Moreover, the BJP boasts of a track record of conducting and covering up cases of stalking by powerful persons. There is strong evidence that in 2009 Amit Shah, when he was Home Minister of Gujarat, conducted prolonged illegal surveillance on a woman at the behest of ‘sahab’, widely believed to be then Chief Minister Narendra Modi. The BJP in 2013 offered the explanation that the illegal surveillance was done to ‘protect a daughter at the behest of her father’: a patriarchal explanation that seeks to legitimize the use of state machinery by a Chief Minister to stalk an adult woman.

If the Chandigarh case is an eye opener about the manner in which power and the resulting impunity fuel sexual violence, the recent case in Chhattisgarh further demonstrates how the ideology of patriarchal protectionism often enables and encourages sexual violence. In the backdrop of a spate of cases of rape and murder of adivasis by CRPF personnel and Chhattisgarh Police, a local media channel along with the CRPF used the ‘Raksha Bandhan’ festival to justify the CRPF presence in Bastar: by showcasing that adivasi schoolgirls want the CRPF ‘brothers’ to ‘protect’ them. But soon after the adivasi schoolgirls had tied ‘Rakhi’ to the CRPF men in front of the media cameras, some of the CRPF men followed them into the bathroom, threatened them and sexually molested them. Can these schoolgirls expect justice from the Chhattisgarh Police that is investigating the case? In Chhattisgarh, there is a long and dismal history of sexual violence cases against ‘security’ personnel being scuttled by threats and intimidation. And while the media is doing its duty by keeping the Chandigarh stalking case in the spotlight, it is failing to do the same in the Chhattisgarh case.
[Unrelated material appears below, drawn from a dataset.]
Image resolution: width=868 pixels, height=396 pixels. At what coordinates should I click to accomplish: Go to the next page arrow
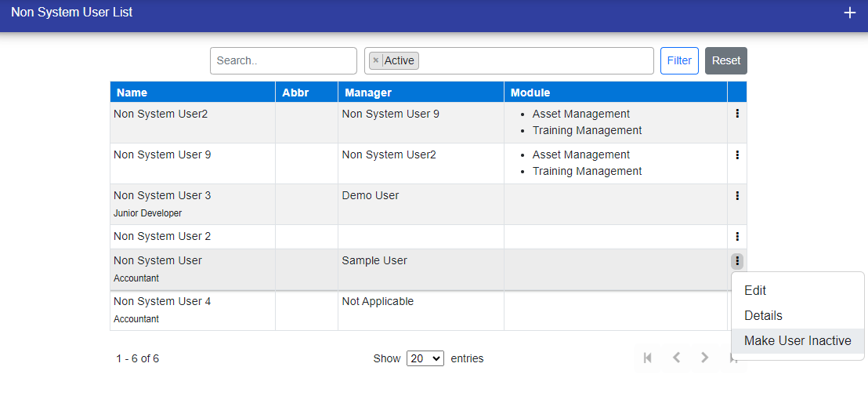(x=704, y=358)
We should also recall the cases in which RSS cadres are accused of trafficking baby girls from Assam for the purposes of political brainwashing; and the cases of child trafficking in which BJP’s West Bengal leaders including Roopa Ganguly stand accused.

The BJP’s ‘Beti Bachao’ slogan, invoked by them to exhort Hindus to ‘save daughters’ from Muslim men, is mocked at by the instances of perpetrators of sexual violence being protected on the watch of BJP Governments. It is urgently needed for every citizen of the country to firmly rebuff attempts at victim blaming, assert the right of women and girls to freedom and equality, and demand punishment for every perpetrator of gender violence, however powerful or well connected they may be.